Bon, je vais pas mentir, ça m’apporte aussi un point de vue différent de mes collègues qui n’ont aucuns liens avec la psychiatrie. Je vais peut-être mettre moins de distance dans mon comportement ou dans les mots que j’utilise, je ne vais pas les chercher à les convaincre qu’il faut se battre absolument, ne jamais baisser les bras, que « il n’y a plus qu’à… », que tout est une question de volonté et autres phrases ou attitudes que j’ai pu rencontré. Par mon passé, j’ai été hospitalisé donc l’ennui, le sentiment que les soignants s’en contrefoutent royalement de moi, qu’au final je suis « folle », tout ça je connais très bien et il m’arrive encore de le penser. Je n’ai rien contre mes collègues parce que je sais la distance qu’il faut avoir pour ne pas finir consumer par l’histoire du patient en face de soi.
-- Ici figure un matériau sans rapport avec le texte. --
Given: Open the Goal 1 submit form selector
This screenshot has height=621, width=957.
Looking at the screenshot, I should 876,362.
Cette image du patient « psy » je l’a porte en moi, j’ai vécu ce parcours, la solitude, l’incompréhension, les rechutes, la sensation de ne jamais pouvoir en sortir, la médication à tout bout de champ, la lassitude aussi. Et, il ne faut pas oublier l’impact sur ma famille et mes amis, que je le veuille ou non, ils sont aussi durement touchés et parce que je connais le pouvoir destructeur de ma maladie sur eux, très souvent je passe sous silence ce qu’il m’arrive. Autant pour éviter qu’ils souffrent mais aussi par pur égoïsme, éviter de gérer leur angoisse, leur questionnement, leur protection parfois étouffante.
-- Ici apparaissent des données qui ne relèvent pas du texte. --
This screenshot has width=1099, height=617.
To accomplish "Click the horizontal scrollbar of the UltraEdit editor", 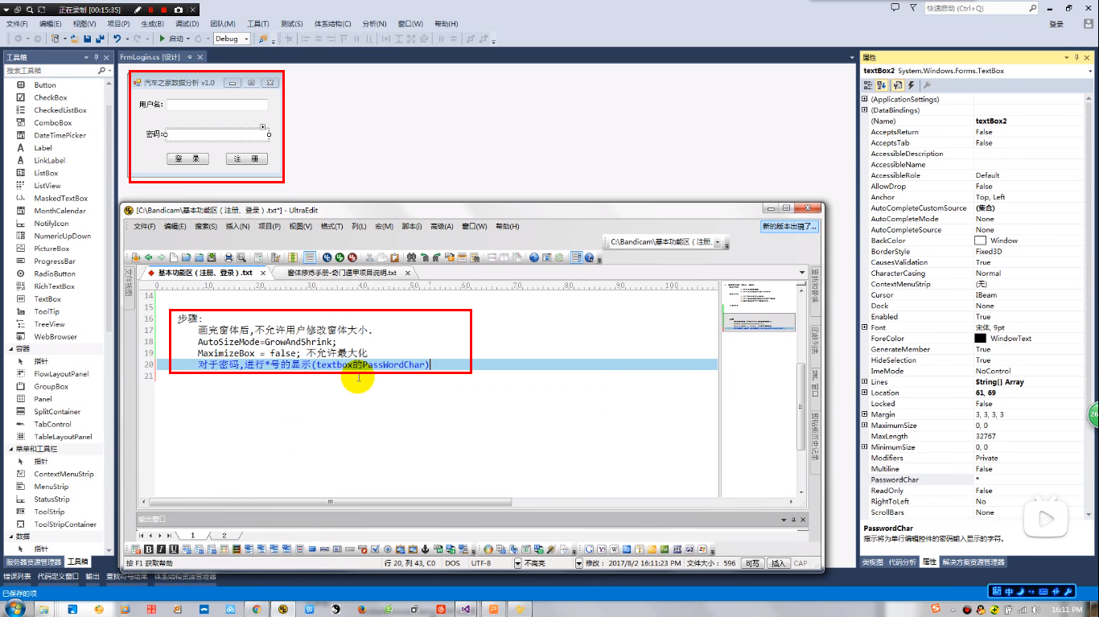I will (330, 501).
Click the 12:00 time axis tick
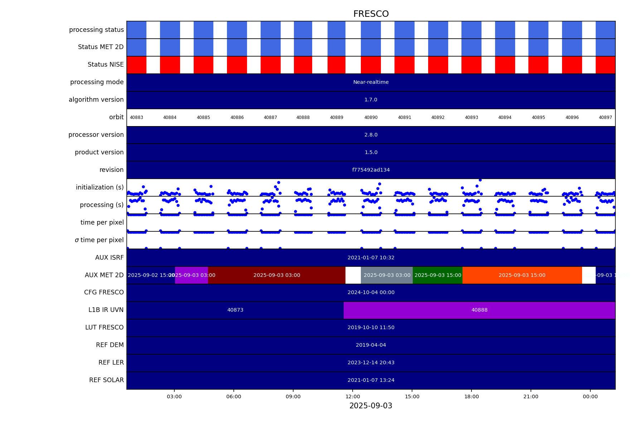Screen dimensions: 634x423 click(x=353, y=396)
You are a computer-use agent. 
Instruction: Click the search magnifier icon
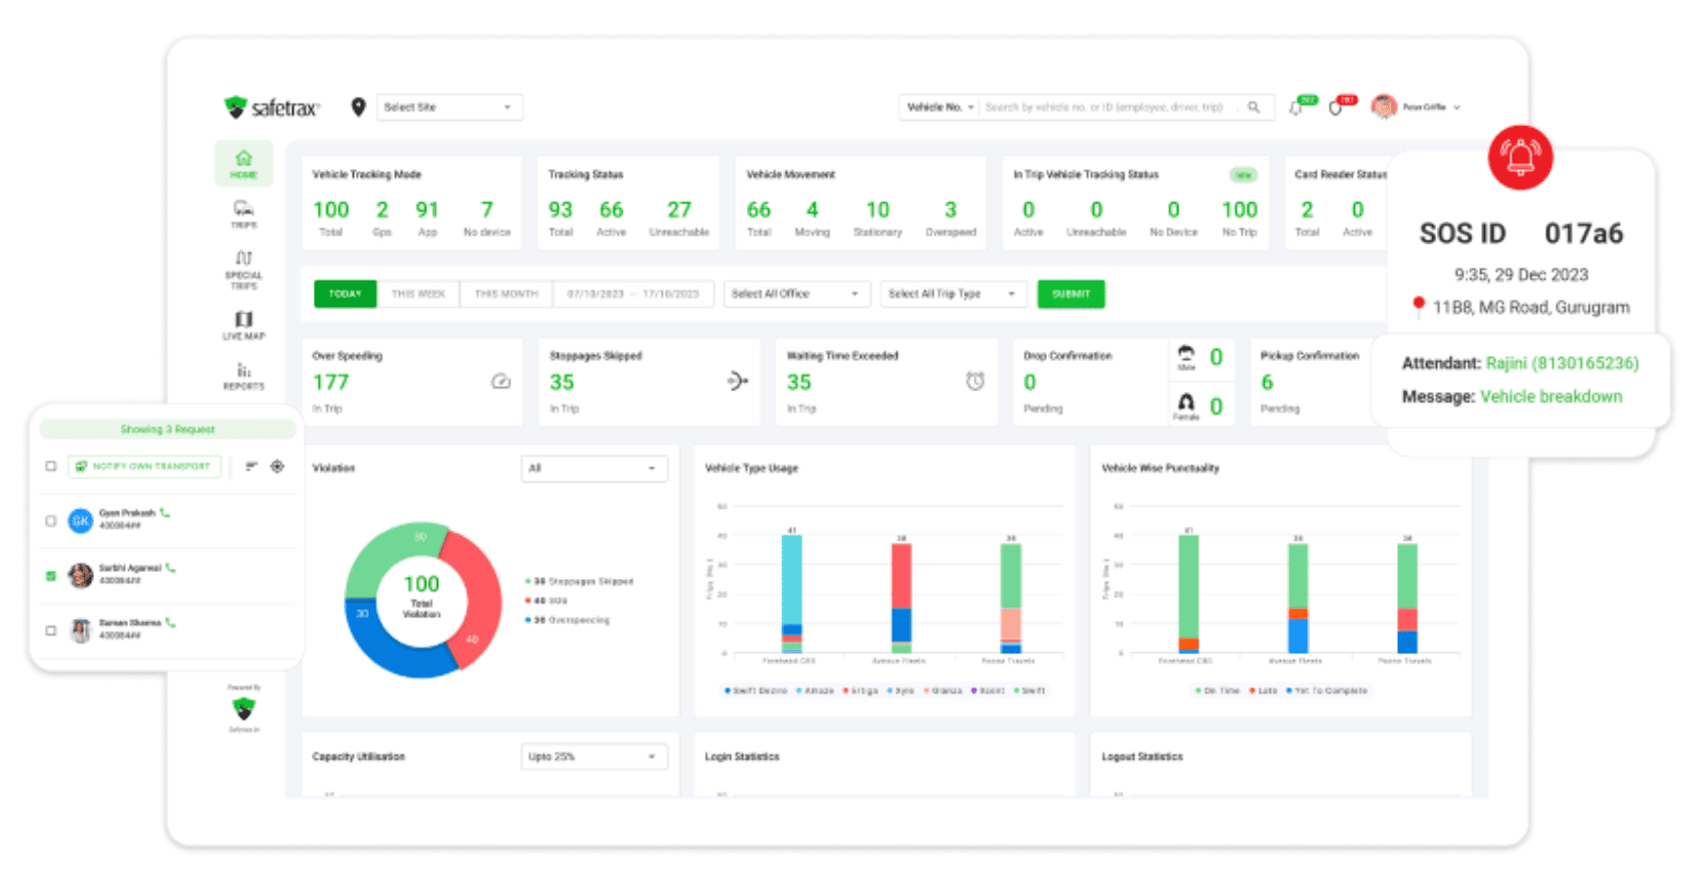(x=1253, y=108)
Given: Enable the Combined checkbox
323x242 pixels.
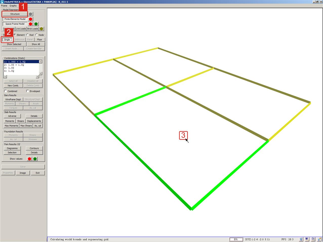Looking at the screenshot, I should click(x=6, y=91).
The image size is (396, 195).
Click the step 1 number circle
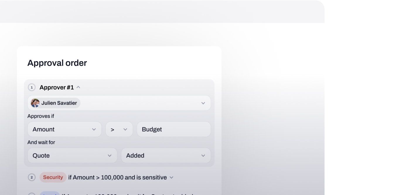click(32, 87)
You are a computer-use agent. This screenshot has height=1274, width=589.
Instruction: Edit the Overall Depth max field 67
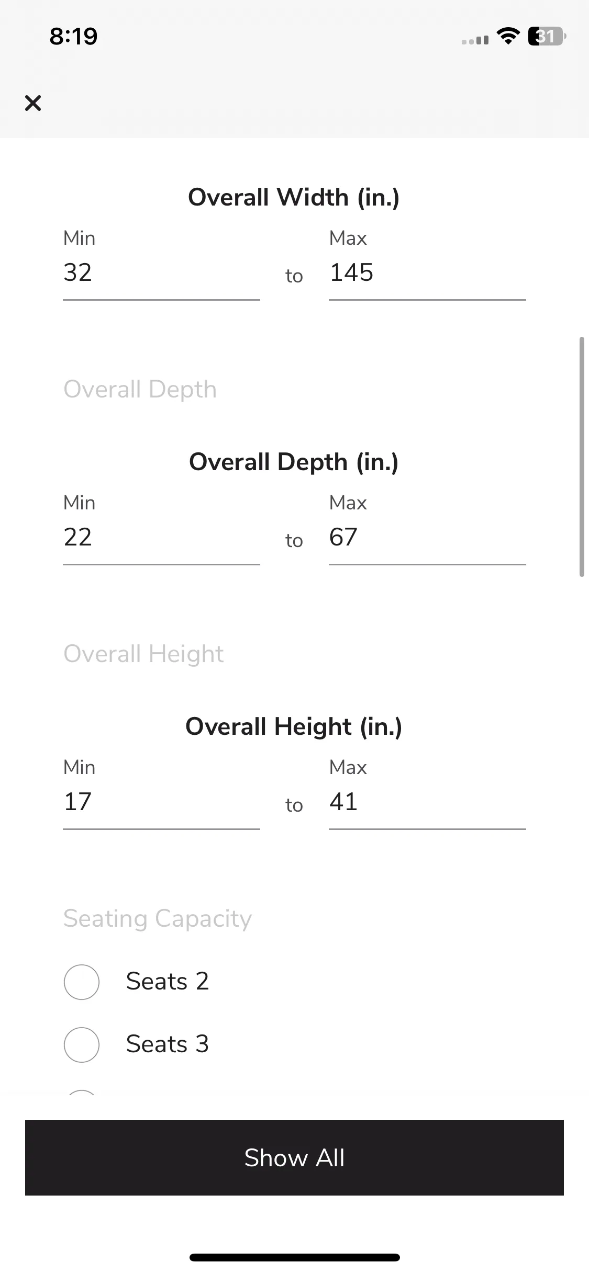click(x=427, y=538)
La cohabitation de ces deux rôles est parfois difficile, surtout à cause du secret que je dois m’imposer d’une part pour éviter que ça déborde sur mon travail infirmier et que la relation soignant-soigné échoue mais aussi qu’autre part à cause du double stigma infirmière chez les « fous » et être « folle » soit même. Bien sûr, les gens vont penser que c’est parce que je suis bipolaire que FORCEMENT, je suis aller dans ce domaine. Oui et non. Oui parce-que j’ai envie de soutenir comme j’ai été soutenu par des équipes soignantes mais en même temps, non, car parfois j’en souffre et c’est plus mon obsession pour le comportement qui va me pousser à rester dans ce milieu. Cela vient de mon besoin de comprendre les gens autour de moi et d’être capable de voir à travers eux. Ce dernier point est plus lier à mon passé où j’ai eu des jugements sévères sans connaitre la personne, sans comprendre que certaines attitudes pouvaient avoir des explications et, pour avoir vécu ces jugements par la suite, je me suis senti honteuse et inhumaine. Ce réveil un peu brutal que je n’étais pas omnisciente et que je n’avais pas la science infuse m’a poussé à m’intéresser à la psychologie, la sociologie et d’autres sujets pour avoir des réponses et surpasser ma réflexion assez simpliste. Et petit à petit, c’est devenu un réel intérêt voir parfois une obsession. C’est un peu égoïste? Peut-être bien.